ValueError: Whisper expects the mel input features to be of length 3000, but found 1500. Make sure to pad the input mel features to 3000.

Explanation of the solution

When doing short form generation with the pipeline, input_features aren't passed to the generate method, which instead takes the output of the main model's encoder.

If the main model and the assistant don't share the same encoder, the encoder_output passed to generate cannot be used by the assistant for generation, and we get an error.

The solution here is to also pass the input_features to the generate method to be used by the assistant.

Who can review?

@sanchit-gandhi

HuggingFaceDocBuilderDev · 2024-05-03T15:03:42Z

The docs for this PR live here. All of your documentation changes will be reflected on that endpoint. The docs are available until 30 days after the last update.

sanchit-gandhi

Thanks for taking this up @kamilakesbi - left some comments below!

src/transformers/models/whisper/generation_whisper.py

src/transformers/pipelines/automatic_speech_recognition.py

sanchit-gandhi

Small comment regarding the generality of the check (note that in generation/utils.py, we are assuming that all checks + functionality can be applied to all models in the library that are generate-compatible, not just speech recognition ones)
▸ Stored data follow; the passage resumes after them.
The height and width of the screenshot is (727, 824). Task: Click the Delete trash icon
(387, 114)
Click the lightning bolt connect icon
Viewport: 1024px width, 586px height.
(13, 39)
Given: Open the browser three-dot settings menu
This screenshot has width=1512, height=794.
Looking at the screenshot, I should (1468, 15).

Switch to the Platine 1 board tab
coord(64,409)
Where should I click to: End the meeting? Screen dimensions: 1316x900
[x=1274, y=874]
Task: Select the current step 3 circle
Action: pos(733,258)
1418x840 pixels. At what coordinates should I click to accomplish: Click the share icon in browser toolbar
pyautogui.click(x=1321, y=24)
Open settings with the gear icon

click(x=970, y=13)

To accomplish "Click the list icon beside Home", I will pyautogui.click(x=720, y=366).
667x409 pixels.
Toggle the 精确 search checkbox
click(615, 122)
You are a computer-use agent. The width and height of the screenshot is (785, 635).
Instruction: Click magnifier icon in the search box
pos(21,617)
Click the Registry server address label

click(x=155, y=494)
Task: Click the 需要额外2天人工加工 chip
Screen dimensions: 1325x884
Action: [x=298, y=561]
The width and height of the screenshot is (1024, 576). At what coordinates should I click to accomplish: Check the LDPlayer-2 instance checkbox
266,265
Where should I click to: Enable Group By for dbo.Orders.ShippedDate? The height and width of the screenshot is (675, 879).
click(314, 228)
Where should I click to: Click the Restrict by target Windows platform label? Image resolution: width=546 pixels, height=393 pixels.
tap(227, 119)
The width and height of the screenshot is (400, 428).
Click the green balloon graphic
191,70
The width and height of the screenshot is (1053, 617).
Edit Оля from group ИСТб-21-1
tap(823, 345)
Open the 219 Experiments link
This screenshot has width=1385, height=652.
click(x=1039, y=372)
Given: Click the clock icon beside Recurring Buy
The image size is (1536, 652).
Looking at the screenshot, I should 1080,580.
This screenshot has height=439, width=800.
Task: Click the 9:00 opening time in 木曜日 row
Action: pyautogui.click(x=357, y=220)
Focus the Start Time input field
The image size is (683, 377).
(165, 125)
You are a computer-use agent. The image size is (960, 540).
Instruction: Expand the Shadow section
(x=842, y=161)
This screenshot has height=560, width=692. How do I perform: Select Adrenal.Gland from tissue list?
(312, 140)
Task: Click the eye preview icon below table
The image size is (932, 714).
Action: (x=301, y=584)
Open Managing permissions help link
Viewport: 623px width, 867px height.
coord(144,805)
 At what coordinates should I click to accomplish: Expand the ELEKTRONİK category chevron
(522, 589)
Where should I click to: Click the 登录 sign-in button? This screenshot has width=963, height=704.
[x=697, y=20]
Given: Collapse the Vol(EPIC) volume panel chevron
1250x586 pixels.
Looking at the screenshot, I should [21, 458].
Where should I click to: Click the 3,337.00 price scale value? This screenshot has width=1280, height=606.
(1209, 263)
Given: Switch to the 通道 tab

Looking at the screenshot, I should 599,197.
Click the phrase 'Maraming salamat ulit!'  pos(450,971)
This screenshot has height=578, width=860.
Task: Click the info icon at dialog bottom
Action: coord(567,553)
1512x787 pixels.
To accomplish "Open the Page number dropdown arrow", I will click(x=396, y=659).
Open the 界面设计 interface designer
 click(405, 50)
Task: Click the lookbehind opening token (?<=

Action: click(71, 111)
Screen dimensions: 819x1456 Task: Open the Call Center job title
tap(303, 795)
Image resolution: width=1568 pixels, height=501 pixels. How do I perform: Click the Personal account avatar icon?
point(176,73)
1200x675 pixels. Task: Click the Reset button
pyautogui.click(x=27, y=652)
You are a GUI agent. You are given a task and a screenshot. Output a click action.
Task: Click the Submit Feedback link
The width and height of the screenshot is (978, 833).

src/transformers/generation/utils.py

sanchit-gandhi · 2024-05-08T10:12:43Z

Is there a test that confirms correctness after the fix? There's likely a relevant slow pipeline test that was either failing, or was not rigorous enough

gante · 2024-05-09T12:11:08Z

Please have a look at #30726 for an alternative fix -- IMO, the root source of problems is the ASR pipeline doing a redundant operation, and not in generate :)

I hope you don't mind me crashing into the issue 🙌 (I only noticed this PR after opening #30726, when trying to link all related issues)

sanchit-gandhi

Pipeline changes LGTM, just some minor suggestions regarding the slow tests. Would love a second opinion from generate expert @gante on the assistant model validation!

src/transformers/generation/utils.py

tests/pipelines/test_pipelines_automatic_speech_recognition.py

kamilakesbi · 2024-05-14T09:53:05Z

I think this PR is ready to be merged!

cc @amyeroberts @gante if you want to have a look ;)

amyeroberts

Thanks for working on this!

I've just done a quick pass over and have some outstanding Qs. I'll review again once @gante has confirmed the update to the generation validation is OK

src/transformers/generation/utils.py

tests/pipelines/test_pipelines_automatic_speech_recognition.py

gante

LGTM, thank you for fixing! 💪 I've added a few minor nits to help with readability.

(I see that you've included the diff from #30726, I'm going to close that PR :D)

src/transformers/generation/utils.py

kamilakesbi · 2024-05-20T12:33:58Z

Thanks @gante for the review :)
@amyeroberts could you please merge this PR ?

amyeroberts · 2024-05-20T16:45:18Z

@kamilakesbi It still needs a final core maintainer review and approval before merge (+ resolution of conflicts) :). I'll review now

amyeroberts

Thanks for adding and iterating on this!

Only thing left to add are tests for _validate_assistant - there should be tests making sure that it correctly raises exceptions for the two cases it's checking for

kamilakesbi · 2024-05-21T15:04:43Z

hi @amyeroberts, I've added a slow test which pass :) I think quality checks fails are unrelated to this PR, and will be fixed by #30932.

amyeroberts

Thanks for adding the tests - looks great!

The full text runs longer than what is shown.